Currently, the Apturi Covid app has been downloaded nearly 250,000 times. One of the users is LTV journalist Aleksejs Dunda. On October 24, he found out he had been in contact with a COVID-19 positive person and immediately went into self-isolation.
Two days later, October 26, Dunda was officially notified of the status of a contact person by his general practitioner. A day later, October 27 - by the Disease Prevention and Control Center (SPKC).
“It's like on Saturday and Sunday I could go to the SPA, the sauna, to the supermarket, to my relatives. Two days without knowing [officially] I'm a contact,” Dunda said.
The app contact notice came on October 27 – three days after the infected person's positive test and a day after the sick person entered the code received from the SPKC. People on social networks have also shared similar experiences. For example, when one enters the code, some contacts received a notification after six hours, others only the next day.
App developers explain that contact checks are not carried out, for example, every minute or hour, because then there would be a disproportionate consumption of resources, including energy.
“There was a need to look for that balance (..) because people would say that this app overloads the phone so that it dies after three hours and we get the opposite effect that people don't install it,” said one of the developers of the app, Arvis Zeile.

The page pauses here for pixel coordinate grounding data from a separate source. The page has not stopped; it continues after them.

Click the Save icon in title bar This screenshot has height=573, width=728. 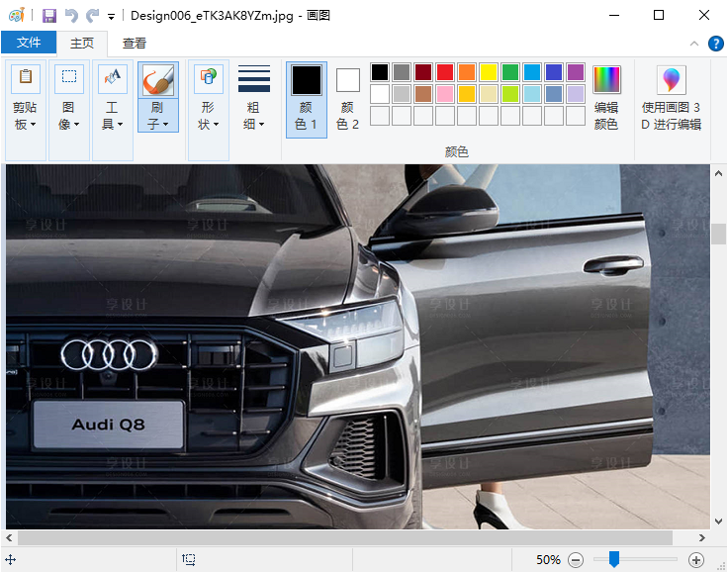click(48, 16)
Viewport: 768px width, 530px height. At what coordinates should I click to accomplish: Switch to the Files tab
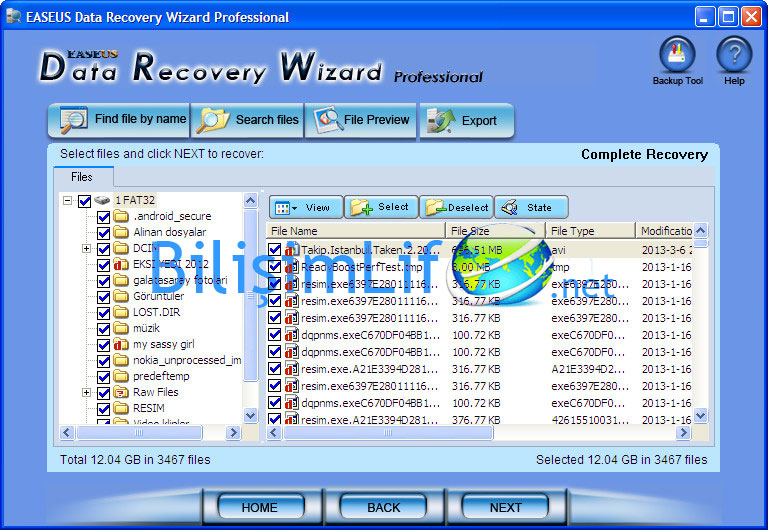click(x=82, y=177)
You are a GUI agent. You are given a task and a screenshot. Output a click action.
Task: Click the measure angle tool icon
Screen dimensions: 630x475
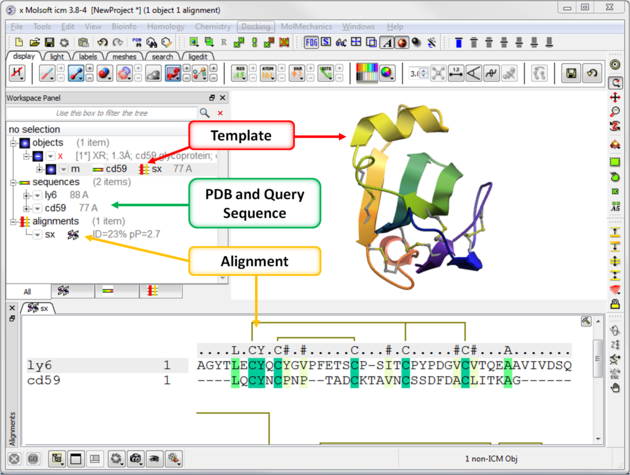473,74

A compromise has been found with the SPKC: contact checks are carried out a few times a day and are completely sufficient. It also explains the delays. The application shows when there has been a verification of potential contact, how many codes have been checked and how many matches have been. Only if the contact was longer than 15 minutes and closer than two meters will there be a notification of contact with COVID-19.
There have been situations where the statement is received by people who seemed to have been close, but were separated by a thick wall. But, for example, people hadn't received a notification within one household because the phones had been left too far apart.
“We have to remember that this app is another additional tool to help and to look for [infection sources]. Of course, there are errors, but these errors, in our view, are worth it.
Because the big problem that the SPKC also now reports is that half of the situations are untraceable – this problem is real and great,” said LMT vice president Ingmārs Pūķis.
Since the application was launched, more than 720 codes have been generated by the SPKC, with at least 1300 contacts who entered their phone number in the application.
The National Health Service, which also maintains e-health, has recently carried out procurement to speed up epidemiological surveillance processes. It should explore both the narrower areas of the SPKC processes and make recommendations on what and how to improve, including information technology solutions.